▶ Quoted text:
"""

MacKenzie Paine: A Truth-Seeking Missile

By Bradley R. Smith

The thing about Audrey is that she was passionate and honest and available. The first time I spoke to her on the telephone I understood how available she was. It was in the tone of her voice, her openness, her enthusiasm. She was there. All the way. The next day she came to the house and we went up the outside stairs to my office and I knew in about ten minutes that she would become my right-hand man.

We had each arrived in Baja Mexico three years earlier but had never run into each other. She had moved south to run a real estate business on the Baja coast, rented a fine house for herself, her father, her autistic brother and her two sons. Six weeks after settling in, the real estate venture was purchased by a Japanese bank in Mexico City and closed down. Audrey had to move her family to house on a dirt road on a desolate hilltop some seven miles outside of town. There were no telephone lines so having a computer was a useless exercise. She began doing odd secretarial jobs around town for four dollars an hour.

I discovered her passion for politics first. She was a right-wing conservative American patriot – make that PATRIOT in caps. An America-First Patriot. She was an orthodox, but rather lapsed, Roman Catholic. In the moment her political passion was focused on the attempt of George W. Bush to gain the Republican presidential nomination. She despised Clinton, Gore, those around them and what they stood for – primarily the rewriting of the Constitution. At least once every morning we would go out on the terraza where she would smoke furiously and defend conservative politics and past Republican administrations against my inclination to want to undermine her confidence in them.

Audrey judged Bush and Gore from a left/right, liberal/conservative perspective while I tended to judge each by how their parties stood in relation to the ideal of liberty, both at home and abroad. My view was that they had both failed historically, both domestically and with foreign policy. Because no political party will ever put liberty before its own success, Audrey was consistently frustrated with how I engaged her. Nevertheless, every day she would get into it with me. Her passion for the success of George Bush, the Republican Party, and conservative ideals was all consuming.

"""

▶ Aim of the exercise: In the essay about Audrey, what was her hourly pay for the odd secretarial jobs she took around town?

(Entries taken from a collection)
"""

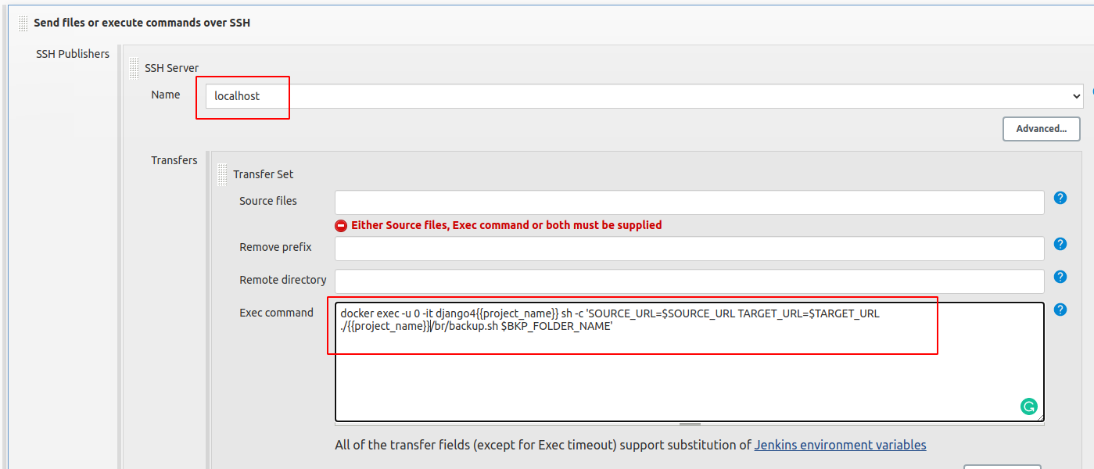This screenshot has height=469, width=1094.
Task: Show help for Remote directory
Action: (1060, 277)
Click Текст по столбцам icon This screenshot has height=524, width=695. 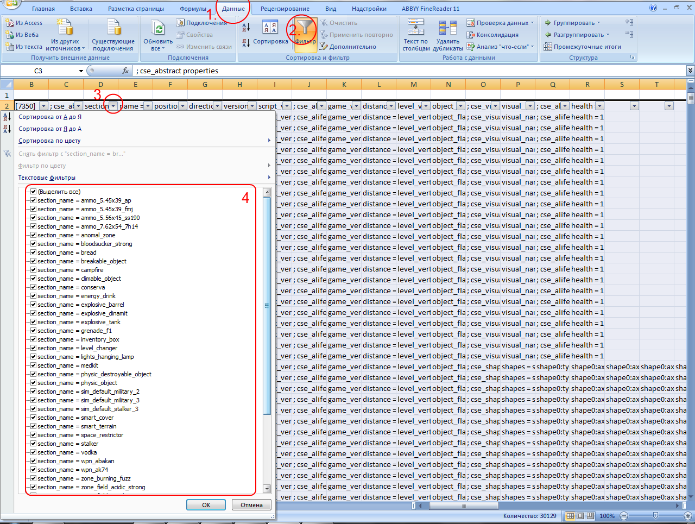tap(416, 27)
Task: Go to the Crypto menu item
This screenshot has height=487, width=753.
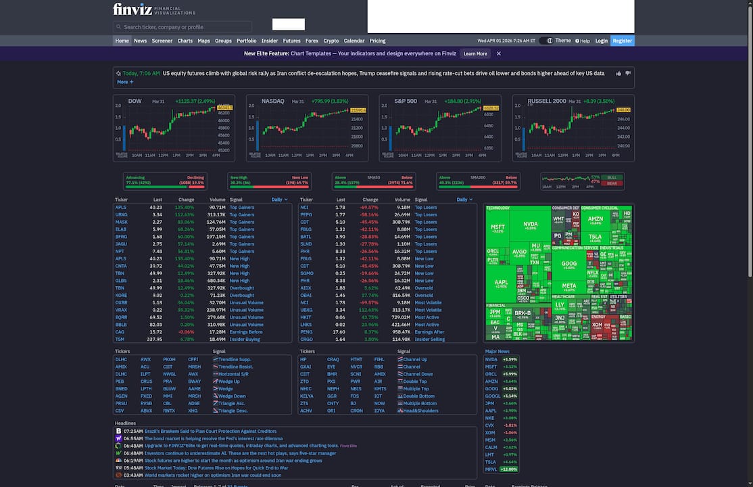Action: [331, 41]
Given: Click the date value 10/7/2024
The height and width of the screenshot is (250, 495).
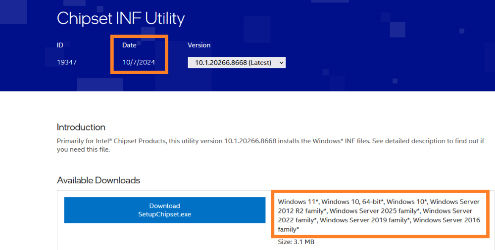Looking at the screenshot, I should (x=138, y=63).
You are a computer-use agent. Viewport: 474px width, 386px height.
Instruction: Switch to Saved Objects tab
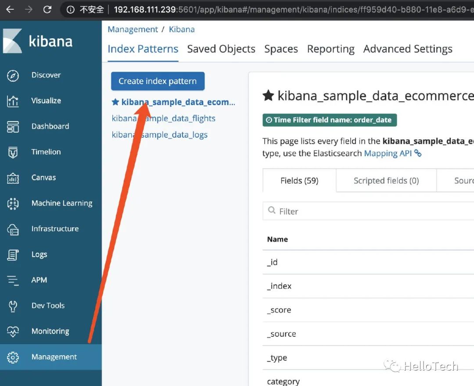[221, 49]
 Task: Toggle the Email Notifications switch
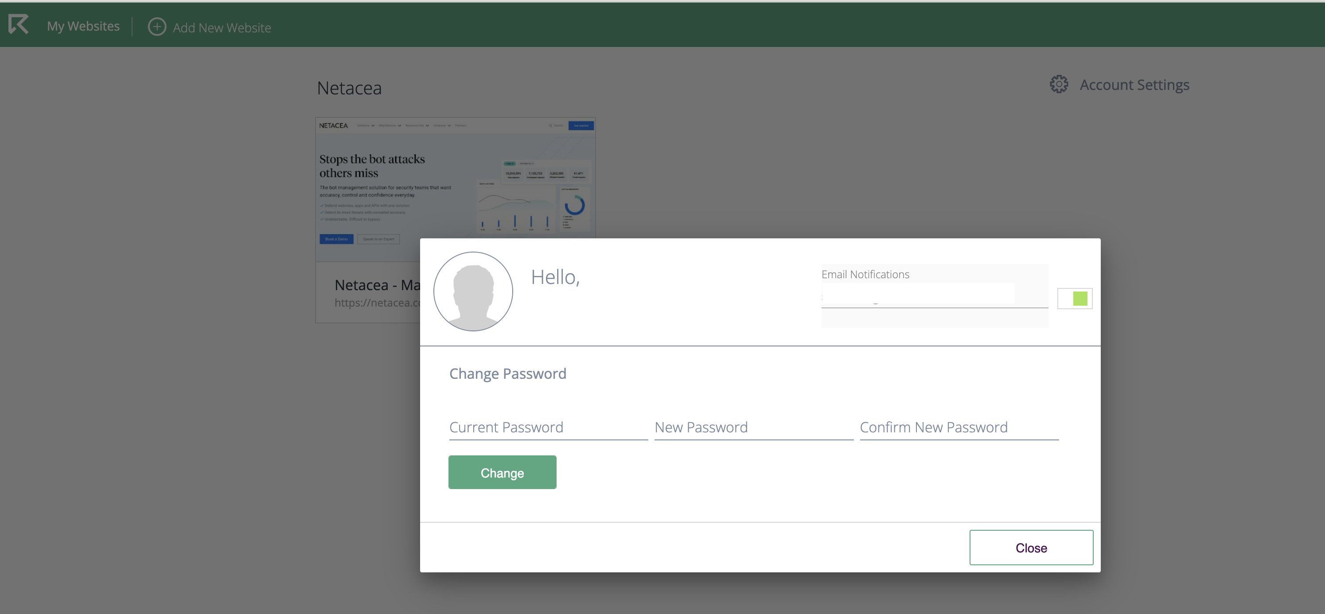coord(1075,299)
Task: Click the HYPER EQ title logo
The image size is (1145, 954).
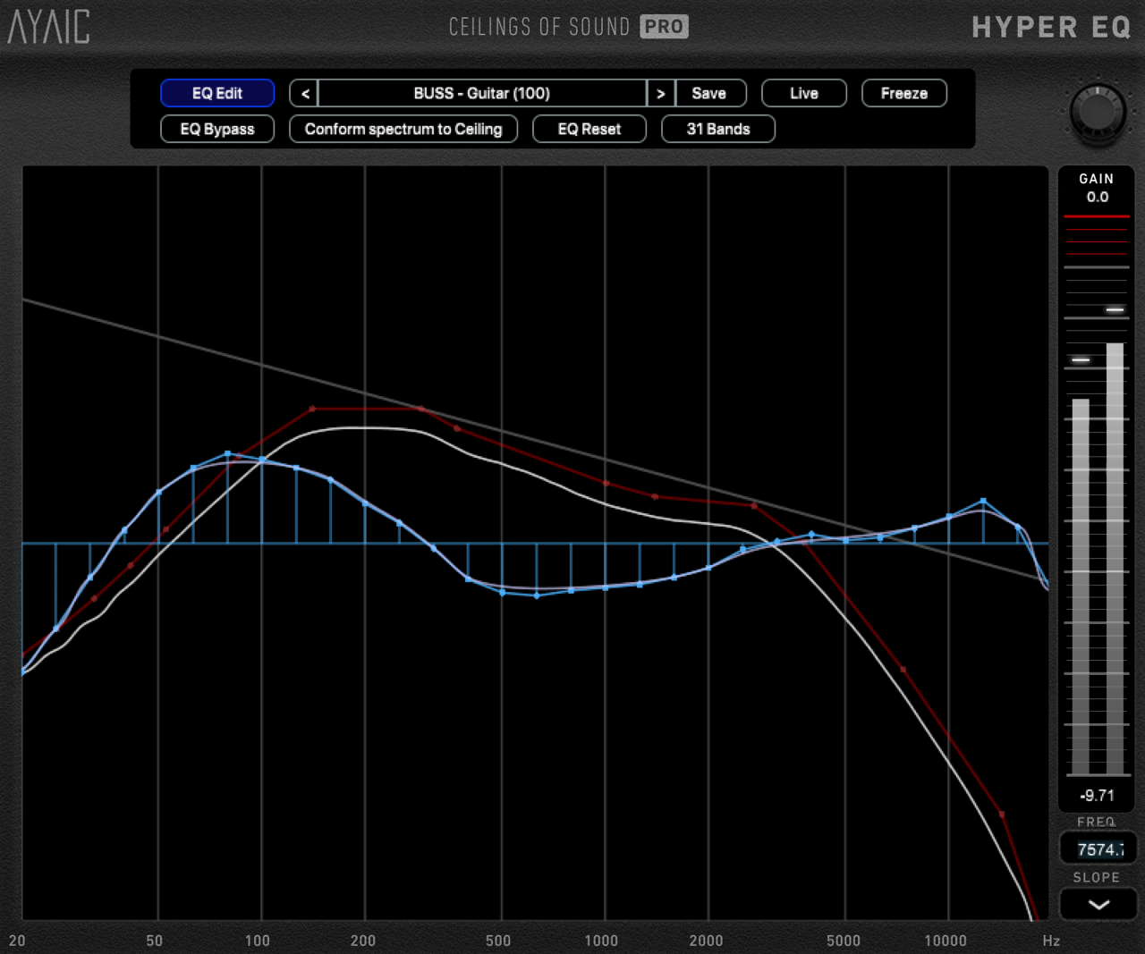Action: coord(1051,28)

"""

▶ In response: Four dollars an hour.